[About this task] Could you set down the lines below, from the one containing "Click the dialog" through the final line, exactly as written?
____
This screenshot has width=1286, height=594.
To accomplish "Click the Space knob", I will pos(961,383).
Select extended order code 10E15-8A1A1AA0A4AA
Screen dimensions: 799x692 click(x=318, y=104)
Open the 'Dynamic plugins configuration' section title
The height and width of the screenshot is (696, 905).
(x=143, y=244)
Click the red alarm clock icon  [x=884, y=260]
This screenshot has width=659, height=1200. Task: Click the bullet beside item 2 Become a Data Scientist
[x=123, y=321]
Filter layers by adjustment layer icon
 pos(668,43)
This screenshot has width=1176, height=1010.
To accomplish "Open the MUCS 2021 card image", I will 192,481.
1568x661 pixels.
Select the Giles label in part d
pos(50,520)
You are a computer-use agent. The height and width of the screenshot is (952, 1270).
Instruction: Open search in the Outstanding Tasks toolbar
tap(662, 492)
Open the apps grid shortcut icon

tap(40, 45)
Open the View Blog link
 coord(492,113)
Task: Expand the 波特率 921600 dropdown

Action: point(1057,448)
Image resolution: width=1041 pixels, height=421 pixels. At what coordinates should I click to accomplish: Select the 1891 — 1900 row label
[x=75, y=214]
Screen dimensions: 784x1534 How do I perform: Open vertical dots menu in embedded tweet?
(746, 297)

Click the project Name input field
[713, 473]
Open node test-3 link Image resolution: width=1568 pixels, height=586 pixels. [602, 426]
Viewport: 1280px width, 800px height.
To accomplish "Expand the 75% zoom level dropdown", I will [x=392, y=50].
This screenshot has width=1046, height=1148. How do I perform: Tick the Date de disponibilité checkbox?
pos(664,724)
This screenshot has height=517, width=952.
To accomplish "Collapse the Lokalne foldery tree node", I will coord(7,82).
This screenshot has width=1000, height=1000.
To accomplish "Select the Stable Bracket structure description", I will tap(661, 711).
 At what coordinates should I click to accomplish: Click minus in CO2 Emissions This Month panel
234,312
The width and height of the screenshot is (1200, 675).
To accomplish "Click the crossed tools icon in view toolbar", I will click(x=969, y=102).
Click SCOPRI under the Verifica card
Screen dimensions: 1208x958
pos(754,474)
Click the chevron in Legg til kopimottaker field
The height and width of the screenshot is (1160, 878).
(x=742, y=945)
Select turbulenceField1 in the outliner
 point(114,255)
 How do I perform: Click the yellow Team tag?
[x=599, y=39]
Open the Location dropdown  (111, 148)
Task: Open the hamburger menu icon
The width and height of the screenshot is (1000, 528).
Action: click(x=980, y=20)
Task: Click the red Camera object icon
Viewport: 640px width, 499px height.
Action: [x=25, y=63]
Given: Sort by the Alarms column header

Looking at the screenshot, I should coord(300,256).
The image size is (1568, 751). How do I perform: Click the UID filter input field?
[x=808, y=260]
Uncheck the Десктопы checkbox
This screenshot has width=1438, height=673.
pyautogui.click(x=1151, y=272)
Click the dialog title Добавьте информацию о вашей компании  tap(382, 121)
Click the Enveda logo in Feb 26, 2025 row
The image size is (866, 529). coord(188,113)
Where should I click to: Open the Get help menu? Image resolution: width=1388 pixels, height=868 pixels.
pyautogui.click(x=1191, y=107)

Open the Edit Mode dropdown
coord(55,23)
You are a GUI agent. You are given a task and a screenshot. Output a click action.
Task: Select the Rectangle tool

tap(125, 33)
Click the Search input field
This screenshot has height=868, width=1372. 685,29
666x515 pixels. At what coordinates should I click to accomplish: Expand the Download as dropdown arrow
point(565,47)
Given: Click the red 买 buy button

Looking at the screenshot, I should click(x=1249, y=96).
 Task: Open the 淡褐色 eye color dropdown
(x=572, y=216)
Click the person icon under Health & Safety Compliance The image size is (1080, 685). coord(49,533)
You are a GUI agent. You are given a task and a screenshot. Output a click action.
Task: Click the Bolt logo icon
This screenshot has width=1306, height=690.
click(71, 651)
____
[Answer below]
Click the dialog title Добавьте информацию о вашей компании  tap(382, 121)
Click the Enveda logo in Feb 26, 2025 row
The image size is (866, 529). coord(188,113)
Where should I click to: Open the Get help menu? Image resolution: width=1388 pixels, height=868 pixels.
pyautogui.click(x=1191, y=107)

Open the Edit Mode dropdown
coord(55,23)
You are a GUI agent. You are given a task and a screenshot. Output a click action.
Task: Select the Rectangle tool

tap(125, 33)
Click the Search input field
This screenshot has height=868, width=1372. 685,29
666x515 pixels. At what coordinates should I click to accomplish: Expand the Download as dropdown arrow
point(565,47)
Given: Click the red 买 buy button

Looking at the screenshot, I should click(x=1249, y=96).
 Task: Open the 淡褐色 eye color dropdown
(x=572, y=216)
Click the person icon under Health & Safety Compliance The image size is (1080, 685). coord(49,533)
You are a GUI agent. You are given a task and a screenshot. Output a click action.
Task: Click the Bolt logo icon
This screenshot has width=1306, height=690.
click(71, 651)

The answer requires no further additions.